**Texto de apoio**.
+++
O que era pra ser um jogo entre duas seleções com pouca relevância no cenário internacional do futebol se tornou uma partida de enorme apelo. O time do País de Gales recebe o da Ucrânia, em jogo às 13h (de Brasília) deste domingo (5), para definir a última equipe europeia garantida na Copa do Mundo do Catar 2022. Mais que determinar uma equipe que disputará o principal torneio do futebol, o jogo se tornou um evento importante na geopolítica global.
Na última quarta (1º) os ucranianos cumpriram a primeira etapa da disputa, vencendo a Escócia por 3 a 1 em Glasgow. Os galeses já tinham passado pela seleção da Áustria, em confronto realizado em março. O jogo entre Escócia e Ucrânia, aliás, também estava programado originalmente para março, mas com a guerra entre Ucrânia e Rússia, a Fifa decidiu adiar a partida dos ucranianos, além de ter suspendido de forma definitiva a equipe russa, que, então, deixou de ter a chance de jogar o Mundial.
+++
**Dados fornecidos**.
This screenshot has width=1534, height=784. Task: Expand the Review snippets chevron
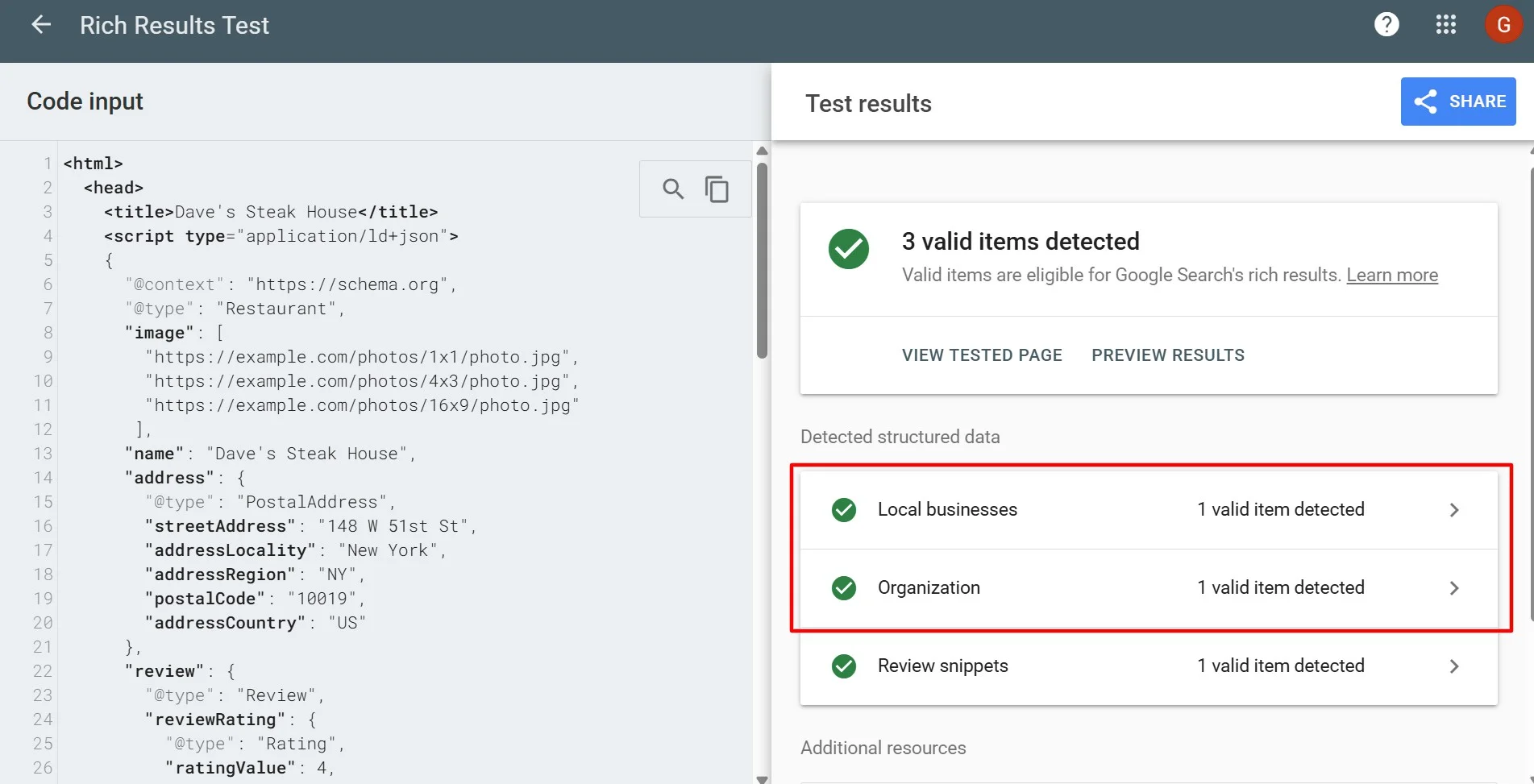click(1454, 666)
+++
**O que fazer**.
1 > No texto sobre o jogo entre País de Gales e Ucrânia, por que a partida contra a Escócia não foi disputada em março, como previsto? Responda em até três frases.
2 > Dê prosseguimento ao texto sobre o jogo entre País de Gales e Ucrânia a partir da última frase apresentada.

**Respostas esperadas**.
1 > A partida contra a Escócia não foi disputada em março por causa da guerra entre Ucrânia e Rússia. Por causa do conflito, a Fifa decidiu adiar o jogo dos ucranianos, que estava programado originalmente para aquele mês.

2 >
Em entrevista coletiva antes do jogo da última quarta, o lateral ucraniano Oleksandr Zynchenko, que joga pelo Manchester City, da Inglaterra, e é uma das estrelas do time, chorou e disse que "todo ucraniano sonha com o fim da guerra".
"Falei com crianças ucranianas, eles não entendem nada, mas dizem uma coisa: 'Eu sonho que a guerra acabe'. No futebol, também temos um sonho. O sonho é ir à Copa do Mundo e dar essa emoção aos ucranianos neste momento difícil", falou, às lágrimas.
Quem vencer a partida deste domingo estará na Copa. Caso a vaga seja ucraniana, um novo jogo de grande simbolismo político será realizado no Mundial, já que o classificado dessa disputa europeia vai integrar um grupo que já tem a seleção dos Estados Unidos – parceiros de primeira hora dos ucranianos no conflito com os russos, além de Inglaterra e Irã.
Partidas que têm a política internacional como pano de fundo não são novidades na história das Copas do Mundo e de suas eliminatórias. Abaixo, listamos algumas outras que, se não tiveram grande repercussão pela qualidade da bola jogada ou pelos resultados, chamaram a atenção pela importância política.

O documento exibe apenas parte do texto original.